Magic methods in extension types

Jacek Generowicz jacek.generowicz at cern.ch
Tue Apr 27 05:49:27 EDT 2004


Michael Hudson <mwh at python.net> writes:

> Jacek Generowicz <jacek.generowicz at cern.ch> writes:
> 
> > Michael Hudson <mwh at python.net> writes:
> > 
> > > Jacek Generowicz <jacek.generowicz at cern.ch> writes:
> > > 
> > > > Michael Hudson <mwh at python.net> writes:

> > > and for new-style classes much hair in typeobject.c:type_new and
> > > therein called functions.  Extension types don't go through type_new
> > > and are expected to go the other way round, in a sense: define
> > > something in tp_as_number->nb_inplace_add and a wrapper called
> > > __iadd__ will be created for you.
> > 
> > Yuk.
> 
> Why?

Partly because I misread (thinking that *I* had to write hairy stuff
for it to work), and partly because the dichotomy offends my sense of
symmetry, beauty, coherence, cleanlyness etc.

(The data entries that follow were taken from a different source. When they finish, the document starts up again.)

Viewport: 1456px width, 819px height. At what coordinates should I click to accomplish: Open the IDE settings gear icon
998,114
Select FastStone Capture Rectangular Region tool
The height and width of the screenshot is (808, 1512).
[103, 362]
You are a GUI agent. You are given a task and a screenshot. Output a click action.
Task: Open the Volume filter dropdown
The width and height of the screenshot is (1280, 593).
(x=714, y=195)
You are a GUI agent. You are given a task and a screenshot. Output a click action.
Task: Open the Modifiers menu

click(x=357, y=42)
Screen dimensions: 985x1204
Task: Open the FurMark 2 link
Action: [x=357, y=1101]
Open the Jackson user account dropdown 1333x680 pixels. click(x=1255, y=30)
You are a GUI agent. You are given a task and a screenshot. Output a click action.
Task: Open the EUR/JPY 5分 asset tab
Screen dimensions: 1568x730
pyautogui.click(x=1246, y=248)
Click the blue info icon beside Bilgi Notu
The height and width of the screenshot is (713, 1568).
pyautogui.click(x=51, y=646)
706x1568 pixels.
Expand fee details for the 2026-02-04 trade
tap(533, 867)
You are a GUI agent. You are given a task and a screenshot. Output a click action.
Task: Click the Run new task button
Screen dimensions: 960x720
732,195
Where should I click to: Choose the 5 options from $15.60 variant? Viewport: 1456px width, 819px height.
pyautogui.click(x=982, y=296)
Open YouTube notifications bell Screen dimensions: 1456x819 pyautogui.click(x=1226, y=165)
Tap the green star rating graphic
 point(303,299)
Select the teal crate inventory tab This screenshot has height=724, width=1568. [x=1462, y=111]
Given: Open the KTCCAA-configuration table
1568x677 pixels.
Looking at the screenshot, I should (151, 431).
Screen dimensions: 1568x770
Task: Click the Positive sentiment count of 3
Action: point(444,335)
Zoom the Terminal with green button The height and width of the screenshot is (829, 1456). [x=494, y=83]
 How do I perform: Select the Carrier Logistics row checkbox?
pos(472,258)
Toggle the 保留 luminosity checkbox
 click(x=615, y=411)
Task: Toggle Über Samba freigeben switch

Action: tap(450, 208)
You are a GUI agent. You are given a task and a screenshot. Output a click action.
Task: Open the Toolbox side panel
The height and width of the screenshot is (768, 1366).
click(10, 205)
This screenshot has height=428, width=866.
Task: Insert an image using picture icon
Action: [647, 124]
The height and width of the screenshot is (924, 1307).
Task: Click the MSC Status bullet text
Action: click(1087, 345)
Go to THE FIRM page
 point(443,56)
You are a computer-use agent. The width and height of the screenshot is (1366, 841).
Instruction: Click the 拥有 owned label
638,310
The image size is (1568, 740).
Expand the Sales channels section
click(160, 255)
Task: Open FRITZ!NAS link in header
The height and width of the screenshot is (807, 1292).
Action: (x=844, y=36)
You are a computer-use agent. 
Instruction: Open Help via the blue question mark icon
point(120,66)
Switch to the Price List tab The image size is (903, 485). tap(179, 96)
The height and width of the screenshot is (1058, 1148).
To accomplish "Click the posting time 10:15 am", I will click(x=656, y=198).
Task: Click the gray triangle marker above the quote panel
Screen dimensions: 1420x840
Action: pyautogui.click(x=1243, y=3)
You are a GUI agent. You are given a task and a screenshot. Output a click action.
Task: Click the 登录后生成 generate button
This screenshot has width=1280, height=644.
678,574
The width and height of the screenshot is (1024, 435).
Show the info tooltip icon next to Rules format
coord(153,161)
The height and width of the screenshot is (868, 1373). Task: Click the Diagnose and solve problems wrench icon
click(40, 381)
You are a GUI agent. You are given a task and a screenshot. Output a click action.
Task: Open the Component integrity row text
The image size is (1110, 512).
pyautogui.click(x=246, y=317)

> > You are, in summary, saying that by _far_ the simplest way of adding
> > __iadd__ to an extenion type is via tp_as_number->nb_inplace_add,
> > aren't you.
> 
> Yes.  I'm surprised at your apparent surprise, but then I've had my
> head in the guts of Python's implementation for quite some time
> now...

... while I try to keep out of there. (I appreciate Python for its
ability to hide unimportant low-level details, not for it being a C
program; if I wanted to program in a low-level language, I wouldn't
need Python ... unless it would be to play with implementation details
of Python itself: you realize that I'm eagerly waiting for PyPy to
deliver :-)

> implementing types in C is really quite different from
> implementing them in Python, something which has only become
> surprising since 2.2...

Yes, I was blindly hoping that type-class unification would have made
implementing extension types look more like implementing Python types.

Anyway, it's clear what I have to do. Thanks.